Tuning the phase evolution pathway of LiNi0.5Mn1.5O4 synthesis from binary intermediates to ternary intermediates with thermal regulating agent

Transition metal cation ordering is essential for controlling the electrochemical performance of cubic spinel LiNi0.5Mn1.5O4 (LNMO), which is conventionally adjusted by optimizing the high temperature sintering and annealing procedures. In this present work, multiple characterization techniques, including 6,7Li NMR, XRD and HRTEM, have been combined to trace the phase transformation and morphology evolution during synthesis. It has been illustrated that simultaneous formation of LiMn2O4 (LMO) and LiNiO2 (LNO) binary oxides and their conversion into highly reactive LixNi(y)(3+)Mn(z)(3.5+)O ternary intermediate is a thermal dynamically difficult but crucial step in the synthesis of LNMO ternary oxide.

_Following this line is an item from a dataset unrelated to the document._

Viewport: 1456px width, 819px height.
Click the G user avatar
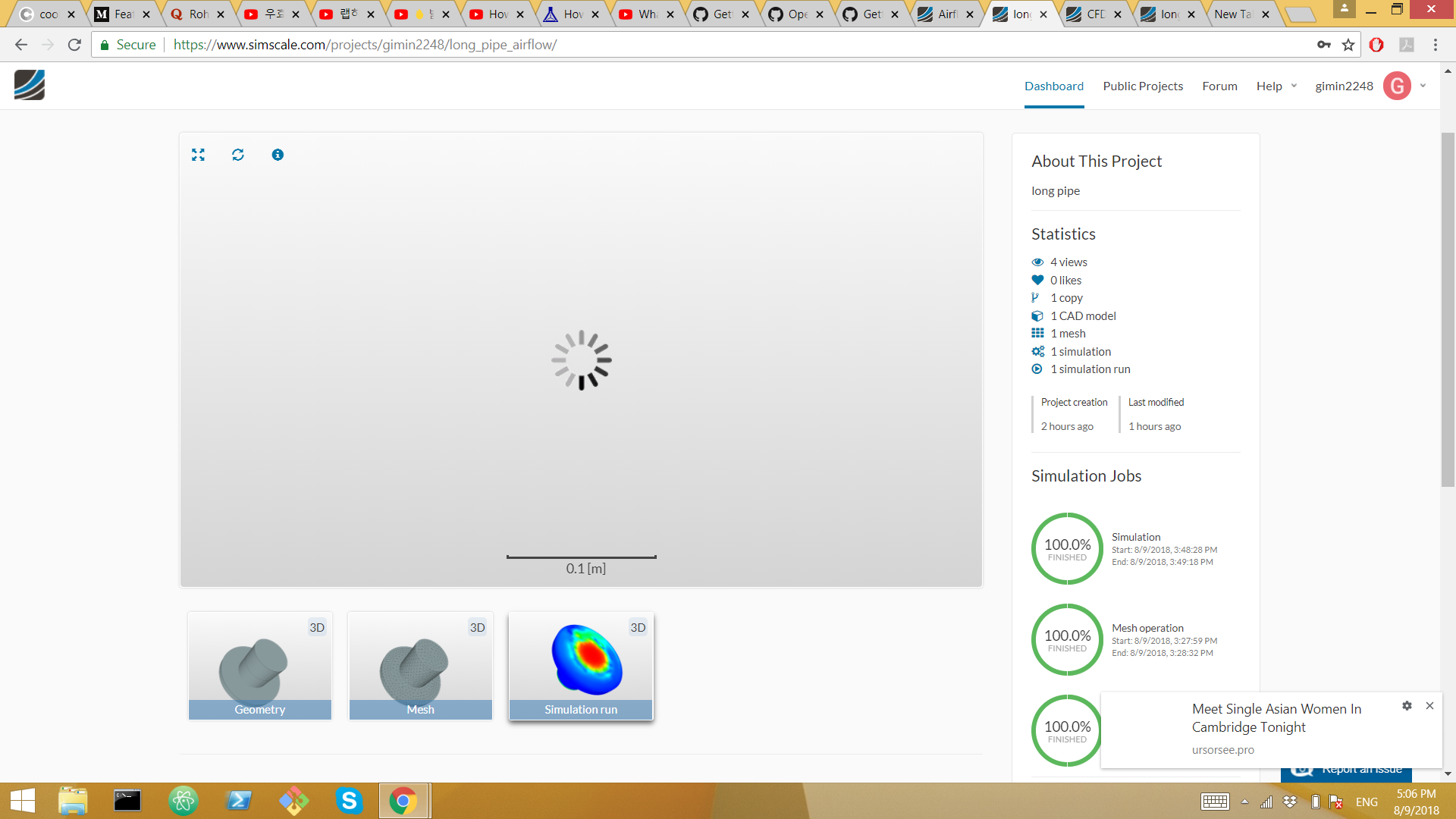1397,86

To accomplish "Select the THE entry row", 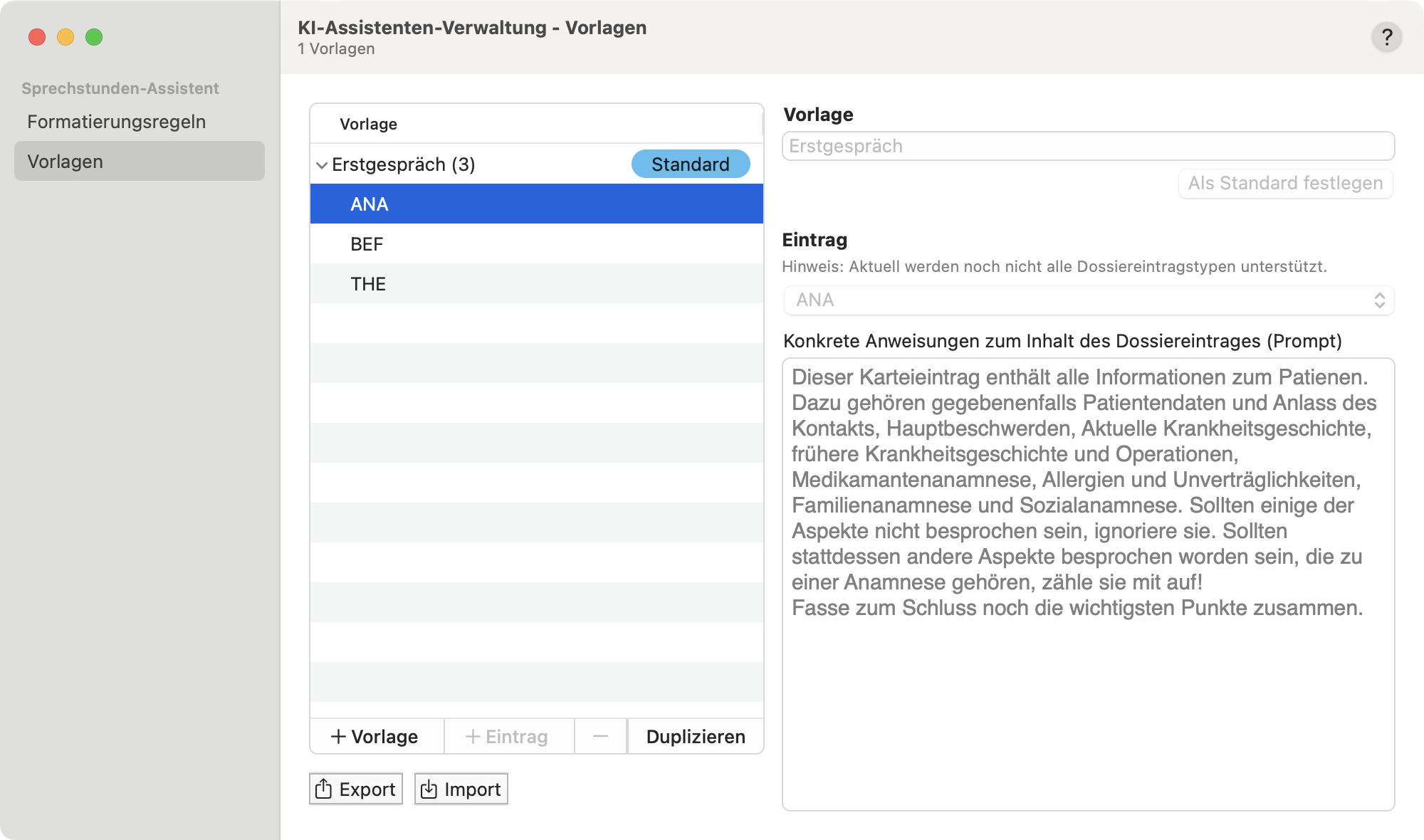I will point(536,284).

A new strategy of modifying the intermediates formation pathway from binary mode to ternary mode using thermal regulating agent has been adopted. LNMO synthesized with thermal regulating agent exhibits supreme rate capability, long-cycling performance (even at elevated temperature) and excellent capacity efficiency. At a high rate of 100 C, the assembled battery delivers a discharge capacity of 99 mAh g(-1). This study provides a way to control the formation pathway of complex oxides using thermal regulating agent. (c) 2021 Science Press and Dalian Institute of Chemical Physics, Chinese Academy of Sciences. Published by ELSEVIER B.V. and Science Press. All rights reserved.

Automated summary

In this study, multiple characterization techniques were used to trace the phase transformation and morphology evolution during the synthesis of LNMO, showing that using a thermal regulating agent to modify the formation pathway of intermediates can enhance the performance of LNMO with superior rate capability and long cycling performance.